His comfortably bulky figure and genial, courteous manner belied the toughness and resolution that made him a leader. His integrity was never in question, even though standards in the increasingly competitive banking business were slipping all around him.

A New Yorker by birth, Preston graduated from Harvard in 1951, after having done military service with the US Marine Corps, and joined J.P. Morgan in New York that year. There was no stumbling as he climbed the ladder. Head of the London office in the mid-1960s, when he helped guide Morgan into the embryonic Eurodollar market, Preston went back to headquarters as executive vice-president in charge of international banking in 1968. After a short spell as president, he became chairman and chief executive from January 1980 until he stepped down, a little short of retirement age, 10 years ago.

As a result of his time in London, Preston became an anglophile, the surest sign of which being that he brought in an Englishman, Dennis Weatherstone, as his heir at Morgan, an unusual step. Though a shy man, he was an enthusiastic participant in bankers' jamborees and took an endearing pleasure in introducing foreigners to American specialities such as the Boston Pops. Aided by his vivacious wife, Patsy, he made an excellent host when it was his turn to do the honours at international gatherings.

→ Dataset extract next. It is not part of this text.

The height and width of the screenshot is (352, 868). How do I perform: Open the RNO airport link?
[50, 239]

George Bush's choice of this East Coast patrician banker for the World Bank presidency could hardly be faulted, age apart. Preston had helped turn Morgan more and more into an investment bank and thoroughly approved of the World Bank's new focus on private sector development. Moreover, Morgan had been heavily involved in working out Third World debt strategies in the 1980s, in which Preston himself had played a steadying part and won respect in many of the debtor countries which were among the World Bank's biggest customers.

Unfortunately, personal troubles dogged the earlier part of Preston's stewardship, which began in September 1991; his only son died of cancer, he himself underwent heart surgery. Then came the World Bank's 50th anniversary in 1994, which brought more soul-searching than celebration.

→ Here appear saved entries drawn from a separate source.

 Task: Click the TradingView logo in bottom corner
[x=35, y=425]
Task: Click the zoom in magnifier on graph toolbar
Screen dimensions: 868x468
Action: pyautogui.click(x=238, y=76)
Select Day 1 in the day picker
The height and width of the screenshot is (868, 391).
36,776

The leaders of the Group of Seven industrial nations had given notice that they would review the role of the World Bank and its sister institution, the International Monetary Fund, at their meeting in Halifax, Nova Scotia, which takes place this month. Preston faced a torrent of accusations that the bank was bloated, extravagant and ineffective. His rather meek response was that his institution was already heading in the direction to which responsible observers were pointing it.

Preston knew the bank had to change. He tried to reproduce Morgan's style of partnership management by creating an ''Office of the President'' with three managing directors concerned solely with policy matters. He cut out a layer in the sprawling bureaucracy, sharpened budgetary procedures and introduced cost accounting - though his stringency will barely show in the books since it was swamped by the costs of 23 new members, including the former Soviet republics, during his tenure. Best of all, he tried to break the bank's obsession with the volume, rather than the quality, of its lending. In that view, he upped expenditure on education, health, nutrition and family planning to help relieve poverty.

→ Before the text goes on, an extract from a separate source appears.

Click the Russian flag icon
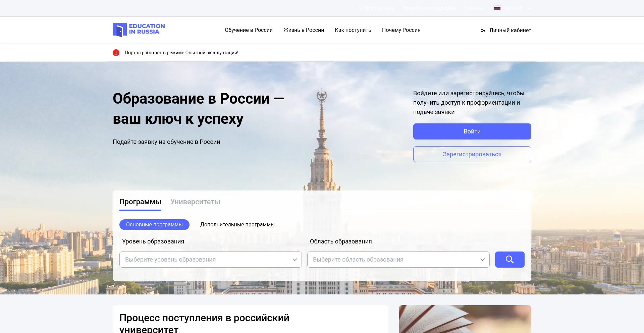The width and height of the screenshot is (644, 333). pos(497,8)
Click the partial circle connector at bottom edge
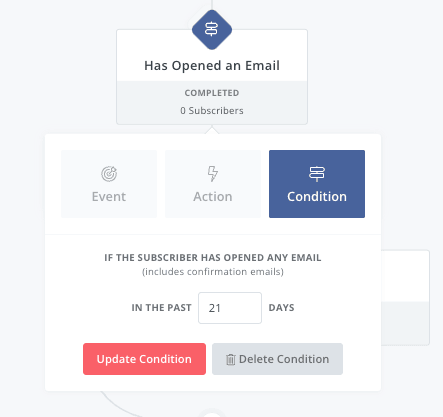This screenshot has width=443, height=417. [x=211, y=413]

Preston was always more interested in getting the job done than in making headlines. But he could not make things happen at a multilateral institution as readily as at Morgan. And not being a born communicator, he found it difficult to convey a sense of vision either to the press or, more unfortunately, to his staff.

In little more than three years (ill-health forced him out early this year) Lew Preston had begun to change the World Bank's corporate culture. His impact on it may turn out to have been greater than can as yet be appreciated.

Marjorie Deane

Lewis Thompson Preston, banker: born New York City 5 August 1926; vice- president, then president, chairman and chief executive, J.P. Morgan 1968- 91; president, World Bank 1991-95; married 1959 Gladys "Patsy" Pulitzer (one son, five daughters); died Washington 4 May 1995.